_SET OF TASKS_:
1 - From the route programming message, return the text between "It would be" and "TowardEX Technologies, Inc.", inclusive.
2 - In the route programming message, which existing tool is said to already handle the RPSL integration?

_EXCERPT_:
Route Programming (was Re: bgp route-map)
Haesu
haesu at towardex.com
Mon Aug 25 20:12:13 UTC 2003
Hello,
The reason for me to come up with this idea/question was so that IRR information
can be used on a seperate box acting as a "Prefix-list server", which would be
basically a route server that distributes prefixes that should be filtered on
inbound announcements..
It would be great for integration with RPSL perhaps; RtConfig already does it,
but need something that's distributed/dynamic/automated; publishing filtering
information over BGP sounds interesting to me..
-hc
--
Sincerely,
Haesu C.
TowardEX Technologies, Inc.
WWW: http://www.towardex.com
E-mail: haesu at towardex.com
Cell: (978) 394-2867
On Mon, Aug 25, 2003 at 04:02:22PM -0400, Leo Bicknell wrote:
>
> This reminds me of something I've wanted to bring up to the community
> for a long time. I'd like to see a "route programming language" that
> gets implemented in a multi-vendor way. No, I'm not talking about like
> RPSL, but rather, let me give some examples:
>
> 1) Pull out session details via "variables":
>
> route-statement foo {
> if ($route has community(1234:$session{'asn'})) {
> set_asprepend($route, "1234 1234")
> }
> }
>
> 2) Check for the route in other routing tables:
>
> route-statement bar {
> if ($route in ospf) {
> set_localpref($route, 10)

_PROVIDED MATERIAL_:
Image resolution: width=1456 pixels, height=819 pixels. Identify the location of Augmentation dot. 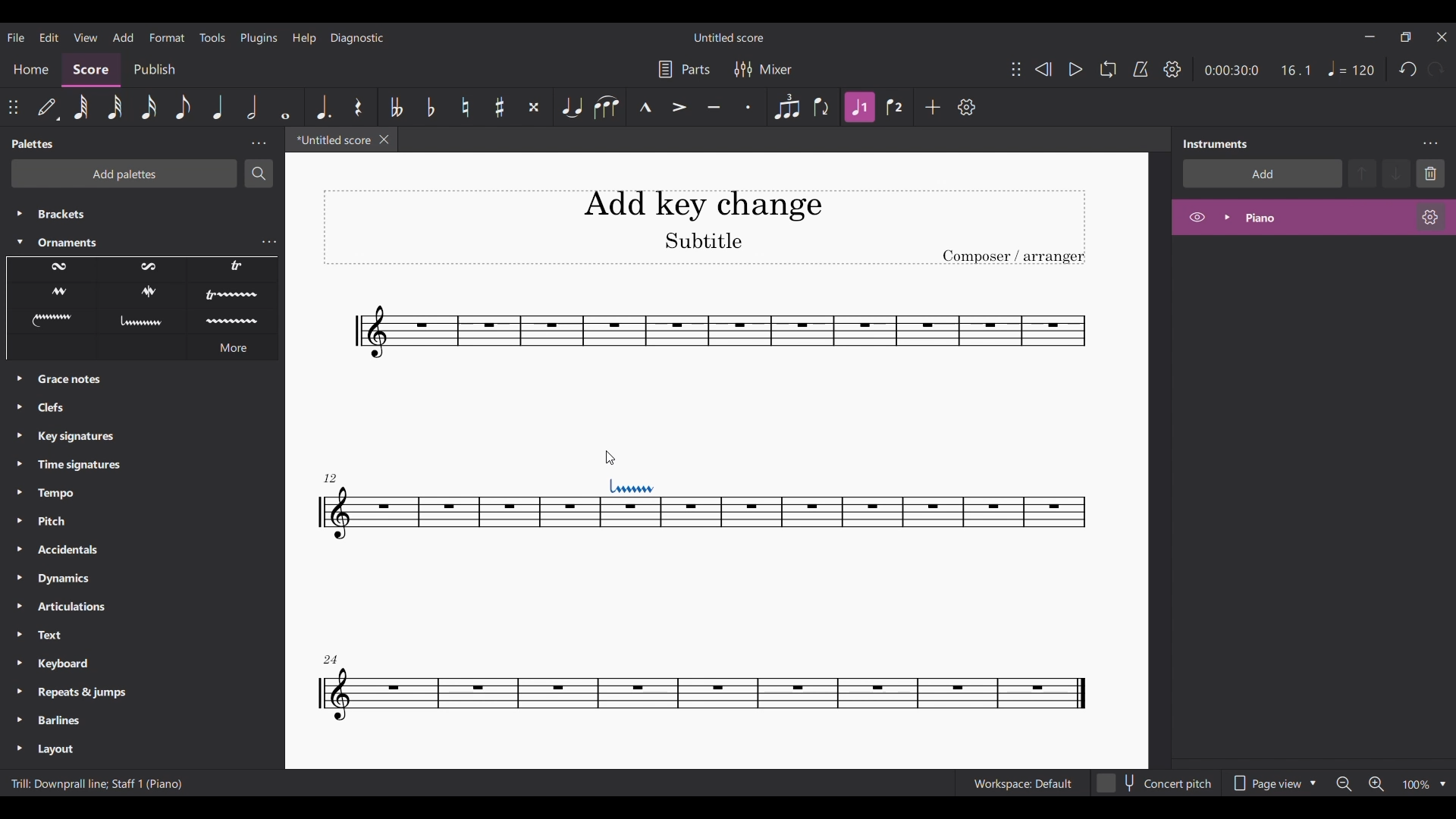
(323, 107).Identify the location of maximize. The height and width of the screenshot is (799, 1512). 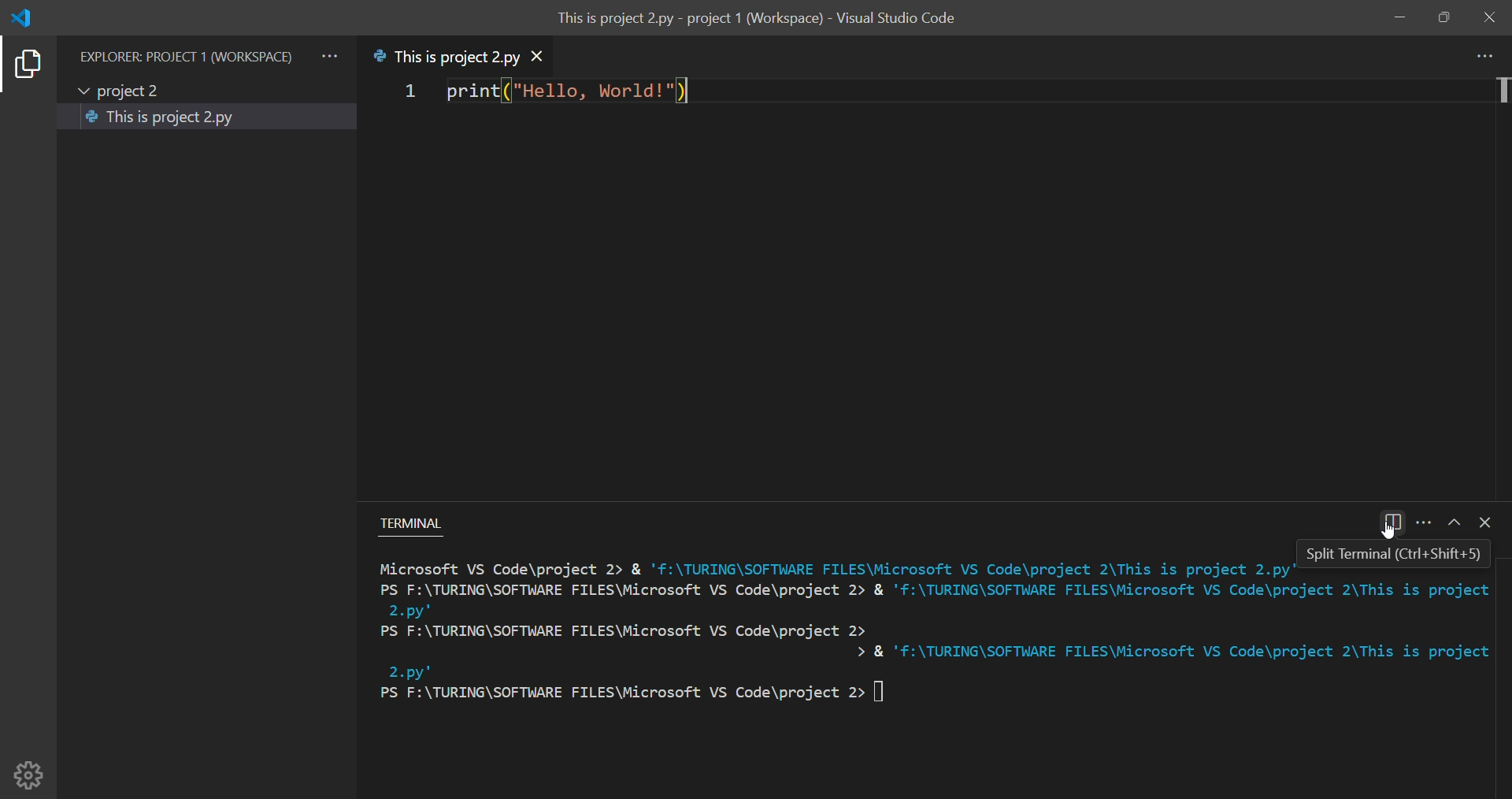
(1444, 19).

_ANSWERS PROVIDED_:
1 -
It would be great for integration with RPSL perhaps; RtConfig already does it,
but need something that's distributed/dynamic/automated; publishing filtering
information over BGP sounds interesting to me..
-hc
--
Sincerely,
Haesu C.
TowardEX Technologies, Inc.

2 - RtConfig